自分が幼い頃の六年間を過ごした校舎がなくなるという話を聞いた私は、「ああ、そうなんだ」としか思わなかった。
特に小学校には深い思い入れもなかったし、思い出の教室や場所があるわけでもない。言ってしまえば、春になったから雪だるまが溶けてしまったような、自然現象のようなイメージだった。
でも、その話を電話で私に教えてくれた母親は違った。
「あんた達のせっかくの思い出の場所を取り壊すなんて、なんて非常識なのかしら」
と、言っていた。
聞くところによると、私たちの代を含めるその小学校の出身者たちが校舎を保存する運動を行っているらしい。「私たちの思い出の場所を壊すなんて許せない」と、賛同する者に署名を集めているそうだ。

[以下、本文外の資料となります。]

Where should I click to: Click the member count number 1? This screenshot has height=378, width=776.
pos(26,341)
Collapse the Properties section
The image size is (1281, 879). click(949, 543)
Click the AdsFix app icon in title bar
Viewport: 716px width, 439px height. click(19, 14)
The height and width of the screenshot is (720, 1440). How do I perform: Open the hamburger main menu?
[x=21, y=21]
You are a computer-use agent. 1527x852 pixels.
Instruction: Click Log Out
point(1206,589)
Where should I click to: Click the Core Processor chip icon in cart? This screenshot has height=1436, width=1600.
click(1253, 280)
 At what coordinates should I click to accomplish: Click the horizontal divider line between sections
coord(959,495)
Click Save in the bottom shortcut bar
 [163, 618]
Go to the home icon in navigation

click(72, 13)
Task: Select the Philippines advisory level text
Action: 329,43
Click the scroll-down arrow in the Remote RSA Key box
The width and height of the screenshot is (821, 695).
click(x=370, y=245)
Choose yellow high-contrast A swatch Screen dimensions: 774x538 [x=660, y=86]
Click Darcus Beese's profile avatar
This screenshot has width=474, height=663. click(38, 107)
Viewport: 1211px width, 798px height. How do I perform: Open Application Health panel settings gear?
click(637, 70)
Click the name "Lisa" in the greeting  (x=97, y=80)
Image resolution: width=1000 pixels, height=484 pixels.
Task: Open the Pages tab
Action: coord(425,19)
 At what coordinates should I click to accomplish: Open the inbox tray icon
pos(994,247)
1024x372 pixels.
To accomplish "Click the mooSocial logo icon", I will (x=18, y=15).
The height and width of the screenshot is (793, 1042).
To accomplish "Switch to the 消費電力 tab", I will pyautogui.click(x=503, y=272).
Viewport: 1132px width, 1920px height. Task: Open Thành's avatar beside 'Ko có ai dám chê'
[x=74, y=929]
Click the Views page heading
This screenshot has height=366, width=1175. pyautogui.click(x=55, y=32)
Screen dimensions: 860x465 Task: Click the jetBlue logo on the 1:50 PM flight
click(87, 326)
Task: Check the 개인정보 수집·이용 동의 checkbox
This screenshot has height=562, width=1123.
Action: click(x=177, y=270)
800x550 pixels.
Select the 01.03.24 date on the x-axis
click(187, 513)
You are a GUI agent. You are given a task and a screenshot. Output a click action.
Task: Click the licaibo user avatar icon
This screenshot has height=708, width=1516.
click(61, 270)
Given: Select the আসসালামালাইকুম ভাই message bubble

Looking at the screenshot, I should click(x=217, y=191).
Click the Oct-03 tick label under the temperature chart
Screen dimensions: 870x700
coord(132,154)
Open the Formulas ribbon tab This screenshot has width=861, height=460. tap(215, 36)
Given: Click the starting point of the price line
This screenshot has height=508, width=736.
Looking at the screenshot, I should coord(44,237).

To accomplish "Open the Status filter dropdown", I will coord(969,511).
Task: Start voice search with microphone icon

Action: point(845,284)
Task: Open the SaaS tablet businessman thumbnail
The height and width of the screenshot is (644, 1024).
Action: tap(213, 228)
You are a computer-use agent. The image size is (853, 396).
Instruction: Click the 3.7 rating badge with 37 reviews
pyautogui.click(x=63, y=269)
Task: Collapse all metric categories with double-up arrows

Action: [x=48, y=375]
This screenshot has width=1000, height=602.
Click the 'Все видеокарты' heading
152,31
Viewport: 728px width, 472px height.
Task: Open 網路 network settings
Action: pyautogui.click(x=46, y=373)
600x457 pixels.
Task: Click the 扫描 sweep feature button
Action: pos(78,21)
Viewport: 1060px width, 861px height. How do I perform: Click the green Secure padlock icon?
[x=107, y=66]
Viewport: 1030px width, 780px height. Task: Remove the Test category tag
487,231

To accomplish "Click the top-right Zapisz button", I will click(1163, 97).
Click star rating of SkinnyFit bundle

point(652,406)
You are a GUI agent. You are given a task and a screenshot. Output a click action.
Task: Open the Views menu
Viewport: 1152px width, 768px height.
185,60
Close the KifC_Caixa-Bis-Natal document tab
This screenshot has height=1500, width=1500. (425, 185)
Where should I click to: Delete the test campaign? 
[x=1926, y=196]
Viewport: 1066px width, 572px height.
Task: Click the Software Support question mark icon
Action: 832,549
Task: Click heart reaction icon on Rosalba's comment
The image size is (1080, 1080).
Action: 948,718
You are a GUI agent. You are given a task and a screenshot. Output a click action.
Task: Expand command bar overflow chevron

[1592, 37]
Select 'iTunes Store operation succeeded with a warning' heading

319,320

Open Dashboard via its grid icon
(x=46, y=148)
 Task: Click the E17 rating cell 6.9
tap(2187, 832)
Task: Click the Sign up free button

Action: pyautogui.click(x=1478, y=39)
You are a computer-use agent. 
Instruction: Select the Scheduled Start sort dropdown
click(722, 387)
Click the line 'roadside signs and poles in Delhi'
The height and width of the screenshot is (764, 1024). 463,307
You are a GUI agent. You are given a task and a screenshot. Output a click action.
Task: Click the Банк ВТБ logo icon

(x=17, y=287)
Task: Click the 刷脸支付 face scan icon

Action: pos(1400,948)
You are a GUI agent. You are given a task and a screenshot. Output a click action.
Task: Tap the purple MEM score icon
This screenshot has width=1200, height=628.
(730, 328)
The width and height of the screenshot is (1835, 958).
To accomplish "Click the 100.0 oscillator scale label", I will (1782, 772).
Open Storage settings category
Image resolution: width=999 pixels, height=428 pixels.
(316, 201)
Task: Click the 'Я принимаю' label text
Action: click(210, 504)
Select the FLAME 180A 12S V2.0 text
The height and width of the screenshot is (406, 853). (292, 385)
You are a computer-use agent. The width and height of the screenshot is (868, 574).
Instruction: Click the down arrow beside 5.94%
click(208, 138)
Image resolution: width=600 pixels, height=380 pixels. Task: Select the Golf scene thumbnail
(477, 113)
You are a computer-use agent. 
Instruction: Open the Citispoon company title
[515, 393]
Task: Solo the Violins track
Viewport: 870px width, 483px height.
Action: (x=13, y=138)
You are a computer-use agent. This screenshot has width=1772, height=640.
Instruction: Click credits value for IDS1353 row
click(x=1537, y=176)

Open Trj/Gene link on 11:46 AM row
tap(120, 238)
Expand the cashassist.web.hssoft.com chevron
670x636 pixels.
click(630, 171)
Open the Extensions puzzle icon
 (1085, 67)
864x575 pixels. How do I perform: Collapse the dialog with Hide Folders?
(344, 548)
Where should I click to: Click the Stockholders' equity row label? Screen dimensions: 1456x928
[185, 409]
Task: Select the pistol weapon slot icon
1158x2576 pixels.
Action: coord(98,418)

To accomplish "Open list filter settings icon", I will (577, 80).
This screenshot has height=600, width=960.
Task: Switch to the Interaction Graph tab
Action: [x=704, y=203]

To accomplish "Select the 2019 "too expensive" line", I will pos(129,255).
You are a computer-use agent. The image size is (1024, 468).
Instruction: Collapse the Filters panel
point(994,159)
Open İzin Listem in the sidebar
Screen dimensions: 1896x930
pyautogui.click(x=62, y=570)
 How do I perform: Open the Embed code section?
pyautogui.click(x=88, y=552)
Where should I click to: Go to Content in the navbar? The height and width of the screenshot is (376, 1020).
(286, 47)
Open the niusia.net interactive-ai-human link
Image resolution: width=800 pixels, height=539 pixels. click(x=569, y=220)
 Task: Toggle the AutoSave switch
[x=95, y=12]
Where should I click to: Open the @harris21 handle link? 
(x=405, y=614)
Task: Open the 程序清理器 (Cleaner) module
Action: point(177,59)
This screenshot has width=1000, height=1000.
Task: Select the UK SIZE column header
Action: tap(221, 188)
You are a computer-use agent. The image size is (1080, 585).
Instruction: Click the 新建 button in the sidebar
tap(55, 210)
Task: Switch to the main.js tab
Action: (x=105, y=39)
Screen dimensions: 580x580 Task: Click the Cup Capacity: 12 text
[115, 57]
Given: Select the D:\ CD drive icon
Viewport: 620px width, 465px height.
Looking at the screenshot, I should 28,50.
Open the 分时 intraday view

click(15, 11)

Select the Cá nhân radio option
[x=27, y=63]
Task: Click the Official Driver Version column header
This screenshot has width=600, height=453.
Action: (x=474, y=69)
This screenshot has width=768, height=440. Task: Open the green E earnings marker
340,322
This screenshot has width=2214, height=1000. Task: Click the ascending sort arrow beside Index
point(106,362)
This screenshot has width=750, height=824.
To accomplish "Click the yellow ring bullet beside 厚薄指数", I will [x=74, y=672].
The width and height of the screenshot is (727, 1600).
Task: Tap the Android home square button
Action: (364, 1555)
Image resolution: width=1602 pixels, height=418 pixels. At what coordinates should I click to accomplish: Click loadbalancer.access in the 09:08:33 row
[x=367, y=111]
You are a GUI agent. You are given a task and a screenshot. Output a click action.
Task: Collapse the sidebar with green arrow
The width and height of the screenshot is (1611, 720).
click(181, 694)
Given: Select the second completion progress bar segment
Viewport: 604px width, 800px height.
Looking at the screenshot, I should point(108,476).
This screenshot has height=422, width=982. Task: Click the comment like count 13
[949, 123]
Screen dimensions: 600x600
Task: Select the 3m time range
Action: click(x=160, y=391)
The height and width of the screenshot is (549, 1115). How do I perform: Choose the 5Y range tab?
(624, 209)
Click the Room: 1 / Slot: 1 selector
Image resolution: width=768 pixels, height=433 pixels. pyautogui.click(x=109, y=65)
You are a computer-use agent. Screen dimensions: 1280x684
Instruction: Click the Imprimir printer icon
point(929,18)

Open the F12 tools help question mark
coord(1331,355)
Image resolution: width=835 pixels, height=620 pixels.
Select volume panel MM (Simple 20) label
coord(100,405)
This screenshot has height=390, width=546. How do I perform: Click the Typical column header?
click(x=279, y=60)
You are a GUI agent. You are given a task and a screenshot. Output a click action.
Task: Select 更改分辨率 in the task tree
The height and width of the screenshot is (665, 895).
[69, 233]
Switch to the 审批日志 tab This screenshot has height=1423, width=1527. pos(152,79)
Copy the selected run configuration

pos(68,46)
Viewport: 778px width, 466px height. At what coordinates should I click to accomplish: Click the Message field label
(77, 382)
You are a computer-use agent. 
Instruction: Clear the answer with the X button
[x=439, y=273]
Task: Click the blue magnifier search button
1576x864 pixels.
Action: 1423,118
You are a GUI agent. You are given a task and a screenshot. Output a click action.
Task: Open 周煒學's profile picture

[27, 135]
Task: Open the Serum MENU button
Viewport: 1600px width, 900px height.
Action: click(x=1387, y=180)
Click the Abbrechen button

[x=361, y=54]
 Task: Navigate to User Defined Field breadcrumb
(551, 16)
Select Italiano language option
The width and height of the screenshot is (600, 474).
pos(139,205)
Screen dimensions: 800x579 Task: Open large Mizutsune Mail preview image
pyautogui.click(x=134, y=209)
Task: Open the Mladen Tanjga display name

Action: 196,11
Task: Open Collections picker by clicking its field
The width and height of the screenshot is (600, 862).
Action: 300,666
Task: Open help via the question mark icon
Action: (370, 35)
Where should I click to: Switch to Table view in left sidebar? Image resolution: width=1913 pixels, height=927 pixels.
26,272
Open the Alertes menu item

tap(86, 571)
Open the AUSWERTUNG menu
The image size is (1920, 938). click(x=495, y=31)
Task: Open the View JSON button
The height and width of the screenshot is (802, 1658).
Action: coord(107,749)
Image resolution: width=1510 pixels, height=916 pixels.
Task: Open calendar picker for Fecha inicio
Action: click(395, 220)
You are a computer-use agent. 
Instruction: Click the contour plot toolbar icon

そういうわけで、進学を機に地元を離れていた私にこの報せが届いたというわけである。つまり、母親は私にもその署名に参加しろ、ということが言いたいらしい。
「とりあえずあんたが参加するって言うなら代わりに私が書いておくから。どうする?」
私はその問いにイエスで答えた。
正直な話、その小学校の校舎がなくなったとしても私には何の問題はないのだ。と同時に、その校舎があったとしても私に何の問題もない。ただここで断ってしまうと、その弁明の方が面倒と思えたのでそうしたのだ。
「わかったわよ。じゃあ書いておくからね。それとたまには帰ってきなさいよ」
私は次の長期休暇での帰省を約束し、電話を切った。
なぜみんなはわざわざ署名を集めてまで小学校の校舎を残したがるのだろうか。私には今ひとつ理解できなかった。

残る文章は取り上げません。